Data section start

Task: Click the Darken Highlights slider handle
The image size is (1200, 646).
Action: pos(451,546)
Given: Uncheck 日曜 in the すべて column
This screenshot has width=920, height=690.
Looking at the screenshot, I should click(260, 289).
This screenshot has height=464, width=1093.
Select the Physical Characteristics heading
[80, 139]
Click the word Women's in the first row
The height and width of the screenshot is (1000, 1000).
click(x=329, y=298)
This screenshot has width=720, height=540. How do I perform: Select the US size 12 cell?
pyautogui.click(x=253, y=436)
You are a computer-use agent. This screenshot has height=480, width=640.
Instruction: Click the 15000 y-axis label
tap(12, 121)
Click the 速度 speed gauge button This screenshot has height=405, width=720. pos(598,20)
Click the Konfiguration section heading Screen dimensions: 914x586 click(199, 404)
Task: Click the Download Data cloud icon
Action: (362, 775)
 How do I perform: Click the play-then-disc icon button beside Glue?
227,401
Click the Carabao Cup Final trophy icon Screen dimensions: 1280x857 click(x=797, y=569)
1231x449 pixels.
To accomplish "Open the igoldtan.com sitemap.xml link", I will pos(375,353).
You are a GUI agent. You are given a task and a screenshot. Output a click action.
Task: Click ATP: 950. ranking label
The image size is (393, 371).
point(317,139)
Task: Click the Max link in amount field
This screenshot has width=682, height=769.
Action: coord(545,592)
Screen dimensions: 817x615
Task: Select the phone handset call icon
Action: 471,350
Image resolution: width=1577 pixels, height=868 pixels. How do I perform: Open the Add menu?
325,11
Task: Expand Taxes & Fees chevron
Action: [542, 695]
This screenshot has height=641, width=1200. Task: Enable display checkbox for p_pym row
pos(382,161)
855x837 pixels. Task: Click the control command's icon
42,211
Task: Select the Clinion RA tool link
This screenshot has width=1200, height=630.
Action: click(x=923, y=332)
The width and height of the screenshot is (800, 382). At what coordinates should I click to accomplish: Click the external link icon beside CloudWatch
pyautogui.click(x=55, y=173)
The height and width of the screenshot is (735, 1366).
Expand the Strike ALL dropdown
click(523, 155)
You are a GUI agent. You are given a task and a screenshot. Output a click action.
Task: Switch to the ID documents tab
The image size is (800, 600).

Data section end

→ **What is being asked**
A faithful, complete reproduction of the listing above is requested.

→ **Answer to the problem**
Task: Click the Darken Highlights slider handle
The image size is (1200, 646).
Action: pos(451,546)
Given: Uncheck 日曜 in the すべて column
This screenshot has width=920, height=690.
Looking at the screenshot, I should click(260, 289).
This screenshot has height=464, width=1093.
Select the Physical Characteristics heading
[80, 139]
Click the word Women's in the first row
The height and width of the screenshot is (1000, 1000).
click(x=329, y=298)
This screenshot has width=720, height=540. How do I perform: Select the US size 12 cell?
pyautogui.click(x=253, y=436)
You are a computer-use agent. This screenshot has height=480, width=640.
Instruction: Click the 15000 y-axis label
tap(12, 121)
Click the 速度 speed gauge button This screenshot has height=405, width=720. pos(598,20)
Click the Konfiguration section heading Screen dimensions: 914x586 click(199, 404)
Task: Click the Download Data cloud icon
Action: (362, 775)
 How do I perform: Click the play-then-disc icon button beside Glue?
227,401
Click the Carabao Cup Final trophy icon Screen dimensions: 1280x857 click(x=797, y=569)
1231x449 pixels.
To accomplish "Open the igoldtan.com sitemap.xml link", I will pos(375,353).
You are a GUI agent. You are given a task and a screenshot. Output a click action.
Task: Click ATP: 950. ranking label
The image size is (393, 371).
point(317,139)
Task: Click the Max link in amount field
This screenshot has width=682, height=769.
Action: coord(545,592)
Screen dimensions: 817x615
Task: Select the phone handset call icon
Action: 471,350
Image resolution: width=1577 pixels, height=868 pixels. How do I perform: Open the Add menu?
325,11
Task: Expand Taxes & Fees chevron
Action: [542, 695]
This screenshot has height=641, width=1200. Task: Enable display checkbox for p_pym row
pos(382,161)
855x837 pixels. Task: Click the control command's icon
42,211
Task: Select the Clinion RA tool link
This screenshot has width=1200, height=630.
Action: click(x=923, y=332)
The width and height of the screenshot is (800, 382). At what coordinates should I click to accomplish: Click the external link icon beside CloudWatch
pyautogui.click(x=55, y=173)
The height and width of the screenshot is (735, 1366).
Expand the Strike ALL dropdown
click(523, 155)
You are a GUI agent. You are given a task and a screenshot. Output a click action.
Task: Switch to the ID documents tab
The image size is (800, 600).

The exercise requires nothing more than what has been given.